Bardon Hill is part of the eroded remains of a volcano. It is the highest point in Leicestershire and the National Forest,  above sea level. Due to its prominence, it is visible for many kilometres around. It adjoins Bardon Hill Quarry, a geological SSSI. At its summit are a trigonometrical point and a radio mast. The second highest hill in Leicestershire is the nearby Beacon Hill.

"Bardon" or "Bardon Hill" was also the name of a village south-west of the hill. Most of the village has been demolished but the toponym "Bardon Hill" remains in use as the postal address of the remaining local properties.

Ecology
The hill is a surviving fragment of the formerly extensive Charnwood Forest, and it has both woodland and heath. Mature oak dominates the lower slopes, with pine plantation higher up, and a mixture of heath, acid grassland, rock outcrops and scrub oak at the top. The hill is notable for its lichens and invertebrates, especially spiders with 133 species including the rare Tetrilus macrophthalmus.

Geology

The Hill is formed of Neoproterozoic volcanic rocks of the Bardon Hill Volcanic Complex.

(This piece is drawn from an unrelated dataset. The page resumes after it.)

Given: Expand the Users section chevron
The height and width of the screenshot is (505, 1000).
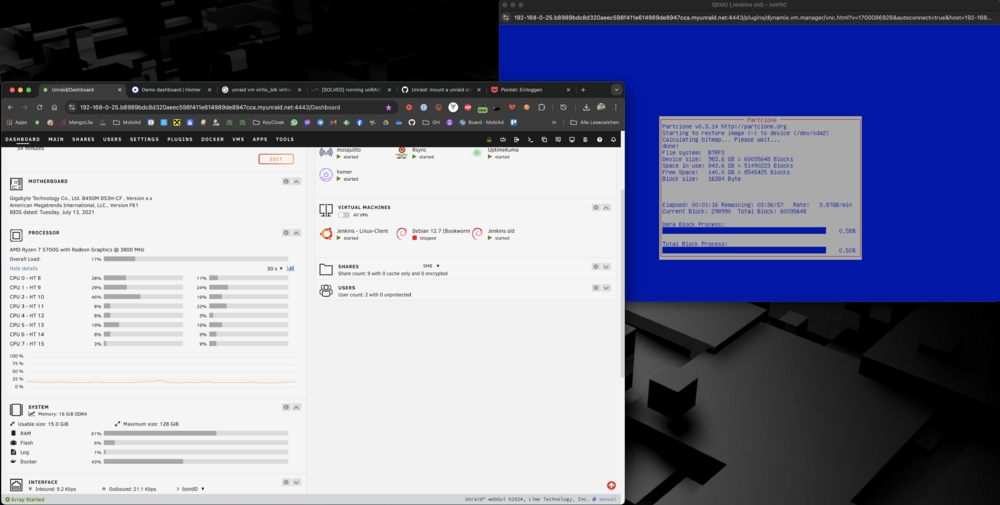Looking at the screenshot, I should (607, 288).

The volcanic complex is described as being similar to that of the Soufrière Hills, a Stratovolcano on the British island of Montserrat in the Caribbean. The hill and surrounding land is formed of a mixture of igneous and volcanic rocks formed in the precambrian age (600 million years old); the surrounding areas are overlaid with a mixture of boulder clay and Mercia mudstone.

Quarry
The earliest mention of a granite quarry at Bardon Hill was in 1622. A small quarry is shown on a map of 1835, with large scale working starting in 1857.

Commercial exploitation was made possible by several local nonconformist families, and the opening of the Leicester and Swannington Railway. The line passed close to Bardon Hill, and a short branch line was added to allow direct exportation from the quarry to the railway network. The railway was under the influence of local Quakers, the Ellis family, for several generations, before being sold to the Midland Railway whilst under the control of MP John Ellis.

Joseph Ellis II served as Director of the Leicester and Swannington Railway, and formed a partnership with Mr. Breedon Everard of Groby to use the railway as first coal merchants, before extending to granite extraction.

Joseph Ellis II's two sons (James and Joseph III) continued the partnership with Breedon Everard following his death, and, in 1858, leased the Bardon Hill quarries from Robert Jacomb-Hood II of Bardon Hall. The lease was for twenty-one years for a rent of £145 a year.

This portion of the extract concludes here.